Bruce is Fat Possum’s general manager, and Scott is the bassist and the leader
of the Bo-Keys, a group that was formed in Memphis in 1998. Scott Bomar:
“I was in a few bands and did a lot of work at various studios in Memphis. My
first band was an instrumental band called Impala. We released a few
albums in the 1990s and toured some. I also worked for a record distributor in
Memphis called Select-O-Hits that the family of Sam Phillips (Sun
Records) runs and a record store called Shangri-La Records.”
Earlier Scott
and the Bo-Keys worked with Percy Wiggins a lot http://www.soulexpress.net/deep4_2016.htm#percywiggins.
Scott: “Percy Wiggins is the first permanent vocalist for the Bo-Keys. Before
Percy we would back up various singers and a few of the guys in the band would
sing a few songs. Skip Pitts and Ben Cauley, who are both
deceased, would do some singing in between our instrumental numbers. We still
work with Percy all of the time.”
DON’T GIVE UP ON LOVE
“Percy needed to
take a break a few years back due to some health issues and at the same time
Don Bryant had been reaching out to Howard Grimes and myself, because he
was interested in doing some singing. The Bo-Keys had some shows booked that
Percy could not do and at that same time Don was available. The timing was
good. Howard Grimes really connected me with Don. Howard is a great
connector, he also brought Percy into the group.”
Don’t Give
up on Love was cut at Scott’s studio at www.electraphonicrecording.com
with Charles Hodges on organ, Archie Turner on keyboards and
Howard on drums belong to the Hi Rhythm Section and besides Scott on bass
there’s still Joe Restivo on guitar and Marc Franklin with Kirk
Smothers and Art Edmaiston on horns.

## Stored data
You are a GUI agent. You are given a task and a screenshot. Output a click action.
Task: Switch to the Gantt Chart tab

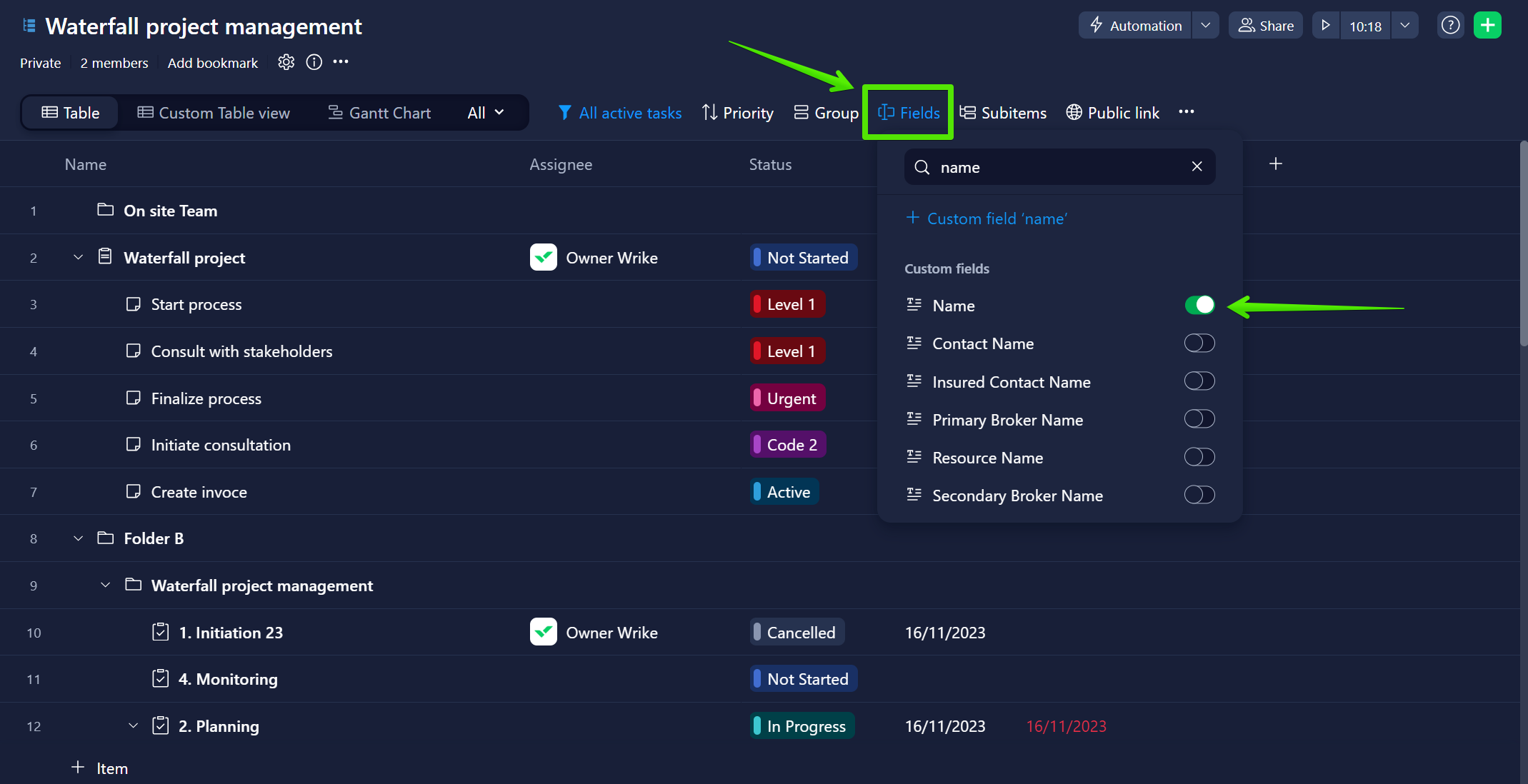[x=379, y=113]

## The tasks
1. Based on the text about the Bo-Keys, say whether each statement below agrees with it. Answer yes or no, and quote the words from the text that decide it.
(a) The Bo-Keys were formed in Memphis in 1998.
(b) Impala, Scott Bomar's first band, had a singer.
(c) Don Bryant brought Percy Wiggins into the group.
2. Answer these questions from the text about the Bo-Keys.
(a) Whose family runs Select-O-Hits?
(b) Who played organ on Don't Give Up on Love?
(c) Which two band members sang between the instrumental numbers before Percy Wiggins joined?
3. Go on with the text about the Bo-Keys, starting after its last sentence.

## Answers for the tasks
1.
(a) Yes: "a group that was formed in Memphis in 1998"
(b) No: "My first band was an instrumental band called Impala."
(c) No: "Howard is a great connector, he also brought Percy into the group."

2.
(a) The family of Sam Phillips
(b) Charles Hodges
(c) Skip Pitts and Ben Cauley

3.
The opening song
on the new CD is a raw, even growling, and soulful cover of O.V. Wright’s
Back Beat single in 1971, A Nickel and a Nail (# 19-soul / # 103-pop). Don
Bryant: “I would be in the studio with O.V. many times. He was a low-key
person. I never saw him getting excited. I enjoyed the sound of his voice,
the things that he could do with his voice. I picked up this song, because I started
doing it on my shows with the Bo-Keys.”
Don and Scott
wrote together the funky Something about You, whereas It Was Jealousy
is Don’s emotive deep soul ballad, recorded in the 1970s by Ann Peebles and
Otis Clay, and it certainly is one of the highlights on this set. Don: “We
wanted to do some things that I wrote earlier, some of my favourite things.” First
You Cry is a poignant ballad, first cut by Maura O’Connell in 1992
and then by its co-writer, Buddy Flett, four years ago. “It wasn’t just
me choosing the material. We had a couple of more people bringing songs to the
table... and I like the song.”
I Got to Know
is the first of Don’s songs recorded by another artist. “I was with Willie
Mitchell then and I found out that the “5” Royales were coming in
and might need some material, so I wrote that song and Willie presented it to
them.” The original recording was released on Home Of The Blues label in 1960,
and to a degree this romp bears a resemblance to Hank Ballard and the
Midnighters’ 1954 hit, Work with Me Annie. Don’s new version is a
rolling mover and a nostalgic throwback to the doo-wop and genuine rhythm &
blues days.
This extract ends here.